Bolha
E se houver algo mais que nos guia e faz viver? Algo mais simples, mas que apresentam uma fundamentalidade maior aos nossos dias.
O retorno às aulas tem me levado a refletir sobre o que fazemos nas academias. A distância entre a Universidade e a vida cotidiana sempre foi algo que ocupou meus pensamentos.
Não apenas porque nossas ideias frequentemente parecem pertencer a uma ordem distinta do cotidiano — muitas vezes com linguagens que se opõem à realidade vivida —, mas principalmente porque vivemos aspirações conflitantes.
Recentemente, fiquei noivo. Desde então, tenho voltado a refletir sobre onde está o meu coração — sobre o que realmente importa. Essa reflexão ganhou força com o início do semestre.
Passei o último semestre afastado de minhas funções acadêmicas devido ao processo de reabilitação após o atropelamento. Voltar à sala de aula, de certa forma, é retornar “vindo de fora”, trazendo um novo olhar.
Por ser professor das disciplinas propedêuticas, sempre tenho contato com os alunos do primeiro ano. Ao olhar para cada um deles, pergunto-me o que vieram buscar neste espaço, o que lhes ensinaremos a perseguir e a ser.
Usualmente, o contato com os calouros é uma oportunidade para impressioná-los. Geralmente, o ritual começa com a apresentação dos currículos dos professores — um par de indivíduos que, em sua grande maioria, foi levado a acreditar que a satisfação de suas vidas estaria na vida acadêmica ou que encontrariam ali sua identidade.
Os currículos são citados como odes aos que ali estão, muitas vezes contribuindo mais para o engrandecimento vazio daqueles que já flutuam nas nuvens enquanto seus feitos acadêmicos são celebrados.
No meio dessas apresentações, fui levado a refletir sobre o que realmente desejo que meus alunos levem de mim. Não se deixe enganar: estas palavras não têm a intenção de descrever a vida acadêmica como um grande devaneio — mesmo que, para alguns, ela possa ser uma realidade paralela. Contudo, elas apontam para um “e se”.

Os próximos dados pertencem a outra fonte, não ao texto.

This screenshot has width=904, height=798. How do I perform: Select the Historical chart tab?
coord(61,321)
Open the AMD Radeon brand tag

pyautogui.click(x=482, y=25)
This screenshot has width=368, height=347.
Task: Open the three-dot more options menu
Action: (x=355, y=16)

E se a vida acadêmica não for a fonte de satisfação que alguns imaginam?
E se houver algo mais que nos guia e dá sentido à existência? Algo mais simples, mas profundamente fundamental para os nossos dias. E se esse algo, tão essencial, estiver intrinsecamente relacionado à vida acadêmica e à vida em si — mesmo que seja frequentemente menosprezado?